Skye represented with a polygon comprised of 772 vertices

Here's what this looks like when you show them one by one, in an animated gif - just to give you an idea of how it is plotted spatially. This is shown at 15ms per frame, so the dot fairly zooms around the coastline. All of this also gives you a little insight into how a GIS deals with geometry and what goes into the shapes that you see on your screen. It also helps explain why the very detailed, highly accurate spatial data files we can download from Ordnance Survey aren't always the most appropriate ones to use in small scale mapping. Or, maybe I just wanted to make another geogif, but either way I think I learned something.

A dot going round the Isle of Skye at 99,000 mph (forever)

So, how long is the coastline of Great Britain? Well, if you want to swim or kayak around all islands then you should think about training for a distance of around 2,000 miles and if you want to walk the coastline of Great Britain only then it's most likely going to be a bit more, or maybe a bit less - but that depends upon how you plan your route. Despite all the uncertainty, however, I think we can all agree that you'll need to go more than 1,024 miles.

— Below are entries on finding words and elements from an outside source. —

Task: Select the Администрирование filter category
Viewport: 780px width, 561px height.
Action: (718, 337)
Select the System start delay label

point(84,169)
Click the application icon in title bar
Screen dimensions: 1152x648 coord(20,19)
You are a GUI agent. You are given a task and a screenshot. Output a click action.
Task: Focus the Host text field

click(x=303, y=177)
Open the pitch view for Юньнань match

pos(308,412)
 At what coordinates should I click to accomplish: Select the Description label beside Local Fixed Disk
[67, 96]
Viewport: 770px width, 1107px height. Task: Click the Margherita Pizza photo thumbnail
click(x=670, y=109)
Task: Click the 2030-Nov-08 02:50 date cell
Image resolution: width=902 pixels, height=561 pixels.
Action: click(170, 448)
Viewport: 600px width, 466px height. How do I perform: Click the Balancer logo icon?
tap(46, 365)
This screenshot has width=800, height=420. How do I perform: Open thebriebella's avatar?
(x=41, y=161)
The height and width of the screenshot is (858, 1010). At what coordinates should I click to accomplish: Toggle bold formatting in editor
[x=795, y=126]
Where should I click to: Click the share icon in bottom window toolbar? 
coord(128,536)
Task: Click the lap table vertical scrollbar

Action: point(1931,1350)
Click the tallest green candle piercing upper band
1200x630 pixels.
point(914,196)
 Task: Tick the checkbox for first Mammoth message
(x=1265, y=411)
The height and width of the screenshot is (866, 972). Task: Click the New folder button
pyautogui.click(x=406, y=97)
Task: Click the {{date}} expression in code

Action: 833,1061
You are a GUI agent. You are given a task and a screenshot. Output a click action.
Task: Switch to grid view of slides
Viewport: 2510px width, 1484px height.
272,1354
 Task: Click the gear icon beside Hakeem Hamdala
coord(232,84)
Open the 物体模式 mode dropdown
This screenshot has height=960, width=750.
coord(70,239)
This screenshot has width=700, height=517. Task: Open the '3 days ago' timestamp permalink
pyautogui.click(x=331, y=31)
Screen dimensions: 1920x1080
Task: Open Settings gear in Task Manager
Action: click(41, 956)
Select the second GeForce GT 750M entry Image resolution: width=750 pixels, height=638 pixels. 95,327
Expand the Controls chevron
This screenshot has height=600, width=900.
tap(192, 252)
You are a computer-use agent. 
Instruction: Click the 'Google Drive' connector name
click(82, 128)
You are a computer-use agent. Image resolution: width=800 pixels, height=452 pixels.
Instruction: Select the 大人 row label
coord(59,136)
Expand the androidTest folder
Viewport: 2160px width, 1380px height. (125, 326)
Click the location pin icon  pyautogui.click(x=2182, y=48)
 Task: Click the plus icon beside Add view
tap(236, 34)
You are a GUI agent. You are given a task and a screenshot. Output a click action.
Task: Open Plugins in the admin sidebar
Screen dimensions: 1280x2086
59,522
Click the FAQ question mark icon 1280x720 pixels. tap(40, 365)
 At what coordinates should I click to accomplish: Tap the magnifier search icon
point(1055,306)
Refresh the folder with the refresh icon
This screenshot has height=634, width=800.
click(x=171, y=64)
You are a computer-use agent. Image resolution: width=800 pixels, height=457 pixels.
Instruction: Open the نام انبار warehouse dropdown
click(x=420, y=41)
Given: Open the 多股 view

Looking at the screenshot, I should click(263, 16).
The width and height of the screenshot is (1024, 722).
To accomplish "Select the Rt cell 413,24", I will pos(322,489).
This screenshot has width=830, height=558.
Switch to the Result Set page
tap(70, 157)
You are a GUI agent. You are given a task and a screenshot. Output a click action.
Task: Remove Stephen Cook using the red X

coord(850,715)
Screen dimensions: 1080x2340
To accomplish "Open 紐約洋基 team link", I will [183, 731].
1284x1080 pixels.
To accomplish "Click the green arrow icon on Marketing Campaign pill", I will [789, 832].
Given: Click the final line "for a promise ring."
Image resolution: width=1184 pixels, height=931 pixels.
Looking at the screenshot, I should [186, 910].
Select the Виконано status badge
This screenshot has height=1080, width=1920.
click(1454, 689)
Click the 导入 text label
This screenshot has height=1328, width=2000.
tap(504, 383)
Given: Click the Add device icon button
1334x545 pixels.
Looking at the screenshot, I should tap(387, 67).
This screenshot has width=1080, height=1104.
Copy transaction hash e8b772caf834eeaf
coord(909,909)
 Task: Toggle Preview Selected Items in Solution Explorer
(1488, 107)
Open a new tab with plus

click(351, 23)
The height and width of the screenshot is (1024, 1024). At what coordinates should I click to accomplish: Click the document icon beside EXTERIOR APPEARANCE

Yes, this is Britain (kind of)

Last of all, I also did a little gif showing the 174 vertices of Great Britain when the file is massively reduced - so I'll end with this.

Another one, just for fun

Notes: I used the OS OpenData Boundary Line product for the coastline. This was a polyline file so I converted it to a polygon and then generalised it several times using the Visvalingam algorithm in mapshaper. Contains OS data © Crown copyright and database right 2015. You'll see if you search online that my measurements are close to those of others - so I'm at least as right or wrong as some people. If you're interested, you might want to look up the coastline paradox as well and, of course, Lewis Fry Richardson. Other big British islands? After the island of Great Britain, it's Lewis and Harris at 741 miles of coastline (1,193km), the mainland of Shetland at 692 miles (1,113km), Skye at 456 miles (733km) and North Uist at 334 miles (537km). Remember that this refers to coastline length and not land area.